На съезде же перед фактом своей полной изоляции и фатального поражения Каменев пел уже другие песни и другим голосом[233]:

«Каменев. Наша позиция перед этим выбором — вторая партия или назад в партию, — ясна: назад в партию во что бы то ни стало. (Шум.)

Голос. Обойдемся без вас.

Каменев. И мы просим съезд, если этот съезд хочет войти в историю не съездом дробления, а съездом умиротворения в партии, — помогите нам в этом деле. (Шум) Голос. Обойдемся и без вас, два года уже обходились.
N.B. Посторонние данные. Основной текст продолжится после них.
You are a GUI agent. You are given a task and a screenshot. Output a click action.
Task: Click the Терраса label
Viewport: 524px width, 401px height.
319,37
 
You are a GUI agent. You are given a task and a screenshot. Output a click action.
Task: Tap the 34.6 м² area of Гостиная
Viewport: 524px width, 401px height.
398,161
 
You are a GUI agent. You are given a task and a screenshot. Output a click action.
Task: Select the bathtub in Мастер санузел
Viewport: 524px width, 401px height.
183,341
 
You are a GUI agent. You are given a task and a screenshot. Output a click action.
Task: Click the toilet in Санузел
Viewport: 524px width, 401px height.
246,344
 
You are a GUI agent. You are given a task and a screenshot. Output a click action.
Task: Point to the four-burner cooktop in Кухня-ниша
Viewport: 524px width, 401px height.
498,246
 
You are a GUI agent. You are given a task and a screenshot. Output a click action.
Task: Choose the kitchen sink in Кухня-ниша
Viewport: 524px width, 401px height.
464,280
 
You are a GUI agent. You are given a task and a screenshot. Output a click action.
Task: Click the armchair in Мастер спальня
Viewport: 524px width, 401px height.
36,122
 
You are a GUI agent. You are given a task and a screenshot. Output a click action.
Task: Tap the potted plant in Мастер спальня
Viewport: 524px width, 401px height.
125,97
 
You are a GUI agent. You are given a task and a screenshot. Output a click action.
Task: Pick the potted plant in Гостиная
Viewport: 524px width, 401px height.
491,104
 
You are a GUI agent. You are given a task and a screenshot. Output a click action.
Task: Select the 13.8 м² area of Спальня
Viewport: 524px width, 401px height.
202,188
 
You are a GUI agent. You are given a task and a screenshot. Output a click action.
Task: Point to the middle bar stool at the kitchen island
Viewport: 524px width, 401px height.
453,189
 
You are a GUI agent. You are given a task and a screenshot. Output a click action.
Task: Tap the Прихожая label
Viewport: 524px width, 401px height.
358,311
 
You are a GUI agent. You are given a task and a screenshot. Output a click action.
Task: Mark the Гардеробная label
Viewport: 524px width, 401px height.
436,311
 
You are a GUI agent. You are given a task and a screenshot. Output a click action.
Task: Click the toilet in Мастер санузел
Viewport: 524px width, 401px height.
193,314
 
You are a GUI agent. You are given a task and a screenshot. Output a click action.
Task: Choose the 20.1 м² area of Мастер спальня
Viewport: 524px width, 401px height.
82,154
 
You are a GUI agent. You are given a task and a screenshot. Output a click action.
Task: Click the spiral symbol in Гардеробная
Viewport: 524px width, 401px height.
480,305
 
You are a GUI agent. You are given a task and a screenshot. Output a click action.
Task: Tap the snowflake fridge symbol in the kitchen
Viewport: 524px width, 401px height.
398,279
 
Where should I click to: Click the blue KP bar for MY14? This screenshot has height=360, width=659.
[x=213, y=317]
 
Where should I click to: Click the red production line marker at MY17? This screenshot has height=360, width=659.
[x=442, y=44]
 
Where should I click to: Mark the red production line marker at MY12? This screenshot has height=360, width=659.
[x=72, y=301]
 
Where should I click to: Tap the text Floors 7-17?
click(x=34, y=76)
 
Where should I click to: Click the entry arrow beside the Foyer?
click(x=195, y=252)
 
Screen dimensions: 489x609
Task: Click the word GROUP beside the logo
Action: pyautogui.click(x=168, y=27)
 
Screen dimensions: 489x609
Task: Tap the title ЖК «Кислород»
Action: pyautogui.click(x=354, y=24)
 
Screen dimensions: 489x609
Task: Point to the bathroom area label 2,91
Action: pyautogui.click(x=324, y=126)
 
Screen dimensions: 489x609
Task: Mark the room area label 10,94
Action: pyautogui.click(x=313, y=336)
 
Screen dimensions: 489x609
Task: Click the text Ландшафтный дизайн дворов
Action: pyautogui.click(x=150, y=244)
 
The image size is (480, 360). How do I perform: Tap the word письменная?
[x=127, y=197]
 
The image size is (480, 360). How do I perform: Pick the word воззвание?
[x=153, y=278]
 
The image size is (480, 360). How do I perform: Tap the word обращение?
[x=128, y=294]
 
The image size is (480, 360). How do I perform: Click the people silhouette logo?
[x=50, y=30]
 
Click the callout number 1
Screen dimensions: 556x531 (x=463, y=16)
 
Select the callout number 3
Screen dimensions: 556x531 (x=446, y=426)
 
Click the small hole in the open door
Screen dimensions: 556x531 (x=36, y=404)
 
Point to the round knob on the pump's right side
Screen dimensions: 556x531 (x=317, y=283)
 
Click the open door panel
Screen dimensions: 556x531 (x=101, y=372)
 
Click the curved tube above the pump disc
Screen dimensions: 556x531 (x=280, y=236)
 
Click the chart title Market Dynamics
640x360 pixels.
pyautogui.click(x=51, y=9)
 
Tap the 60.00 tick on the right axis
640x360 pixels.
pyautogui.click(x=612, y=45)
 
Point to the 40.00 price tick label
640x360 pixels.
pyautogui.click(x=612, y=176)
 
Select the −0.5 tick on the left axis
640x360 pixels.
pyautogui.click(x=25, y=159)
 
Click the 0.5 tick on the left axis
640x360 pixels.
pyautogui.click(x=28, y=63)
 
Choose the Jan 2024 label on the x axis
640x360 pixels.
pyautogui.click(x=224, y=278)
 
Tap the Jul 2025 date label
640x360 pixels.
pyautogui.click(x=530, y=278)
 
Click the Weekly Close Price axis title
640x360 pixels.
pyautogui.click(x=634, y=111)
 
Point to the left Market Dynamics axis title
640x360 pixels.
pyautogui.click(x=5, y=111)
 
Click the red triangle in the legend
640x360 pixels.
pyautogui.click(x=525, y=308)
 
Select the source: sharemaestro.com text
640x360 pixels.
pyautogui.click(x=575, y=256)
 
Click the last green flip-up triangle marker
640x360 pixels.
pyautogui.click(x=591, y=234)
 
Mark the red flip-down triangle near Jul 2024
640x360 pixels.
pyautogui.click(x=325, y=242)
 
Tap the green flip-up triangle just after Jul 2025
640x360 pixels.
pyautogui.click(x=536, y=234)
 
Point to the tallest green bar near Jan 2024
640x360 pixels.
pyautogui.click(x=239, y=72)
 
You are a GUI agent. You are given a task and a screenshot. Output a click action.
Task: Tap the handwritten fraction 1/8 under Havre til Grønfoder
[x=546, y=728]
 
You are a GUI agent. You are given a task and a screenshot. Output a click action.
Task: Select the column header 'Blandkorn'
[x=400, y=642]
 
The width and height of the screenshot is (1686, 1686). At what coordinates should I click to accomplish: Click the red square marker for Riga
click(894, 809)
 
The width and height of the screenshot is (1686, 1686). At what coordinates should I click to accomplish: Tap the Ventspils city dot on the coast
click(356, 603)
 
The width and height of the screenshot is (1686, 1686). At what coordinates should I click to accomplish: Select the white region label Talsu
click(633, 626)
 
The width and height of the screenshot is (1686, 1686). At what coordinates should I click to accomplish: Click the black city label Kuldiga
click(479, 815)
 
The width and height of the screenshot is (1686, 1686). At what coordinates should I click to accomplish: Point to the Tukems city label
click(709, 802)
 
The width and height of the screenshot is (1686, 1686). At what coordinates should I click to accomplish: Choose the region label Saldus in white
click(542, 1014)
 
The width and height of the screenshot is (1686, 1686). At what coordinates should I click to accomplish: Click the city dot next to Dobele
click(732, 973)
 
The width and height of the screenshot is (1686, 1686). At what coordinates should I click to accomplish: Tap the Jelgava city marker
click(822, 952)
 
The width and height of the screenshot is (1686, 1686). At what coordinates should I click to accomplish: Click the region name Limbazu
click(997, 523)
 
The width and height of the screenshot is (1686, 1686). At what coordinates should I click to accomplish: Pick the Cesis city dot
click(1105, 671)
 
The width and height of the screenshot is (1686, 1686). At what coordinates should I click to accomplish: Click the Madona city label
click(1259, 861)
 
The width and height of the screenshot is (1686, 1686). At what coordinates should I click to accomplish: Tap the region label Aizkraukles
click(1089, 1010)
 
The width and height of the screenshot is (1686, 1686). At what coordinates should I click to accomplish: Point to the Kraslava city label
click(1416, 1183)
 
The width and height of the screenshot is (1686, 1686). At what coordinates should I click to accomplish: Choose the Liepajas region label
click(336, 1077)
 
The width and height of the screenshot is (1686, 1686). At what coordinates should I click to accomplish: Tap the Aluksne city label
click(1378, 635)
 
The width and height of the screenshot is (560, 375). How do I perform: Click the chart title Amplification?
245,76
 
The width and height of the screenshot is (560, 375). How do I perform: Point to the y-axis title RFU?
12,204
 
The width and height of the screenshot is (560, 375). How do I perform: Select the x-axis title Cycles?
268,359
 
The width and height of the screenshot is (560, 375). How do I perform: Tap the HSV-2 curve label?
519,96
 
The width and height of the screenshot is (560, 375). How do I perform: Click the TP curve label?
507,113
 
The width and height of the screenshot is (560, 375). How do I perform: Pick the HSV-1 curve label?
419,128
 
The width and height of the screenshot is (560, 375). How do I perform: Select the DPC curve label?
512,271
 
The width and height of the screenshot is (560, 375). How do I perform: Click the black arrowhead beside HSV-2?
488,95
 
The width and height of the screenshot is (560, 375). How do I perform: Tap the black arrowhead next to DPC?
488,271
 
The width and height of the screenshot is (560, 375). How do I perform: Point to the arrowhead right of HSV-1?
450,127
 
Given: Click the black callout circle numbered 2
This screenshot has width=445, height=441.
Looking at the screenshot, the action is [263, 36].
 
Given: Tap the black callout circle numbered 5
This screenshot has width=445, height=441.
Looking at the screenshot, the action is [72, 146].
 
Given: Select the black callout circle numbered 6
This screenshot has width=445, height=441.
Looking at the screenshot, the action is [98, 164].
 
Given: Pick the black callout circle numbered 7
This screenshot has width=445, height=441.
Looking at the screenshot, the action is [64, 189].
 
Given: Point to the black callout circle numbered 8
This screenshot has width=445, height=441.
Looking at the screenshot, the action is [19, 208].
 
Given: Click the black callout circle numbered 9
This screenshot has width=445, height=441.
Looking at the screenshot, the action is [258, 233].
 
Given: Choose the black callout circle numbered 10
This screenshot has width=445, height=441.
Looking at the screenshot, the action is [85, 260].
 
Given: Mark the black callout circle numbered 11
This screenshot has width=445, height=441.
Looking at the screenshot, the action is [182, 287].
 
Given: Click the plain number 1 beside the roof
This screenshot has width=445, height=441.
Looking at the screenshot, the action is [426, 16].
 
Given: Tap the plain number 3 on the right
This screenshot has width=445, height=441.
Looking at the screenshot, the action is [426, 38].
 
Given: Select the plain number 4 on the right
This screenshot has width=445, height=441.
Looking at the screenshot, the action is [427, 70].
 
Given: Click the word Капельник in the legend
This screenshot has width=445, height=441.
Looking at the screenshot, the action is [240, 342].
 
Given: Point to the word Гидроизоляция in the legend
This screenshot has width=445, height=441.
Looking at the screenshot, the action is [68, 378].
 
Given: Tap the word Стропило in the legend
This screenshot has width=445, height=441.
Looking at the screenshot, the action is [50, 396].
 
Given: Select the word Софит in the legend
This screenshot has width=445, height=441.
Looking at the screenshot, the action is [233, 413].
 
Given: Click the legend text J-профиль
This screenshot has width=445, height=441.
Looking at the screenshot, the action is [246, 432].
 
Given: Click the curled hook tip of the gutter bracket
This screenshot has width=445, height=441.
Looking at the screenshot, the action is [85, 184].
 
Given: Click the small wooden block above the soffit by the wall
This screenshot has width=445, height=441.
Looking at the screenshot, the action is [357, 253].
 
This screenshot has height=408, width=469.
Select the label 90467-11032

Голос. Вы в историю уже вошли.

Голос. Откажитесь от меньшевизма.

Голос. Откажитесь от троцкизма!

Каменев. Рабочий класс хочет этого примирения. Несмотря на все разногласия, несмотря на всю остроту борьбы, у нас есть с вами общий интерес, — это сохранение единства партии, как основного рычага диктатуры пролетариата. (Шум)»[234].

Видимо, Сталин саркастически усмехался в душе и даже злорадствовал, наблюдая за этим политическим пресмыкательством. Он не просто ненавидел Каменева, но и презирал его, так как слишком хорошо знал. Это были совершенно разные люди, и то, что они оказались по разную сторону баррикад — не случайность, а неизбежная закономерность.

Сталин, как говорится, на полную катушку использовал провал оппозиции: помимо всего прочего, он постарался использовать этот крах для дискредитации ведущих лидеров оппозиции, часто ссылавшихся на то, что они были ближайшими сподвижниками Ленина (Зиновьев и Каменев). Развеять ореол соратников Ленина было необходимо, чтобы расчистить себе дорогу к этому пьедесталу. И Сталин не преминул воспользоваться этим.

Он сам себе ставил вопросы и сам же давал на них вполне определенные ответы, призванные окончательно развеять бытовавшее тогда еще в партии мнение, что Зиновьев и Каменев достойны доверия и уважения как самые ближайшие сподвижники усопшего вождя. Сталин говорил: «Но вот вопрос: есть ли в большевистских традициях то, что позволяла и продолжает позволять себе оппозиция? Оппозиция организовала фракцию и превратила её в партию внутри нашей большевистской партии. Но где это слыхано, чтобы большевистские традиции позволяли кому-нибудь допускать такое безобразие? Как можно говорить о большевистских традициях, допуская вместе с тем раскол в партии и образование в ней новой, антибольшевистской партии?

Далее. Оппозиция организовала нелегальную типографию, заключив блок с буржуазными интеллигентами, которые, в свою очередь, оказались в блоке с явными белогвардейцами. Спрашивается: как можно говорить о традициях большевизма, допуская это безобразие, граничащее с прямой изменой партии и Советской власти?

Наконец, оппозиция организовала антипартийную, антисоветскую демонстрацию, апеллируя к «улице», апеллируя к непролетарским элементам. Но как можно говорить о большевистских традициях, апеллируя к «улице» против своей партии, против своей Советской власти? Где же это слыхано, чтобы большевистские традиции допускали такое безобразите, граничащее с прямой контрреволюционностью?»[235].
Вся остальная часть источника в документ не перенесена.